There’s probably exceptions but people going to law school take the LSAT, people going to med school take the MCAT and everyone else getting a post-graduate degree takes the GRE.

At the university I work at, the LSAT and MCAT can be acceptable replacements for the GRE for some of our programs.

Ah, memory lane…Decades ago when I was applying to grad school, as far as I knew the graduate program I had my heart set on accepted either LSAT or GRE. There isn’t (or at least wasn’t at the time) a quant section on the LSAT, and I scored very well.

I didn’t want to take the GRE because I knew it would reveal that my quant skills are weaker than my verbal skills, and the grad program was famous for turning people away if they were perceived of as insufficiently math-savvy.* (The entire first year was virtually all math - operations research, statistics, econometrics, and calculus-based microeconomics.)

I was so psyched to apply that I had obtained and submitted my application forms very early - so early that they did not have new forms yet, and sent me the previous year’s. Later, I happened to discover that they had just changed the rule - now only GREs would be accepted.

I think I just barely had time to sign up for the GREs, but I didn’t want to. So I called up the admissions office and said, very sweetly, “gosh, I was so excited about applying that I contacted you early and you sent me last year’s application form, which I’ve already submitted using my LSAT score. I just found out by chance you don’t take those any more, but the form you gave me said you would. Is it okay?”

They said yes! And I was accepted.

*I bet I’d have been rejected with GREs, even though my quant score wouldn’t have been THAT bad. My class had 65 men and 17 women. The program was very sexist (this was 1979) and women were assumed not to be very good at math. Possible evidence of this - yes, I did take statistics so I know this may not be the correct interpretation - is that the men had undergrad degrees in everything: history, poli sci, English, basically any liberal arts degree you can imagine. Of the women, 15 of the 17 had STEM degrees, mostly in math. It certainly appears that the women were required to prove themselves to an extent that the men were not.

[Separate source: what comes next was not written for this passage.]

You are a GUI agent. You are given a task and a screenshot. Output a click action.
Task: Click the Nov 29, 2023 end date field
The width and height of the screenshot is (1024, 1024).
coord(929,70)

I wasn’t in a JD programme, but a masters - post grad. I guess they must have assumed if I’d got through law school already I didn’t need to do another test for the post grad work.

Now that is thinking like a lawyer, Cairo Carol! Problem exists; find why to resolve problem relying on precedent and reasonable persuasiveness. Your LSAT must have demonstrated your potential!

PS - what’s " quant"? I don’t do math stuff.

Quanitative Reasoning, I believe. That section of the GRE was the first part of a standardized test where I scored in the bottom 50th percentile; not surprising, since I just squeaked by with a D- in Algebra 2. I was just below 50th, though. I just remembered “if you do something to one side of the equation, do it to the other.”

Always allow extra time for an Uber in a big city, especially on a weekend. You’ll get plenty of people that come into the big city for the weekend from a nearby small city to drive over the weekend for extra $$$$. You can’t always rely on the GPS and sometimes big cities can be quite confusing for a newcomer.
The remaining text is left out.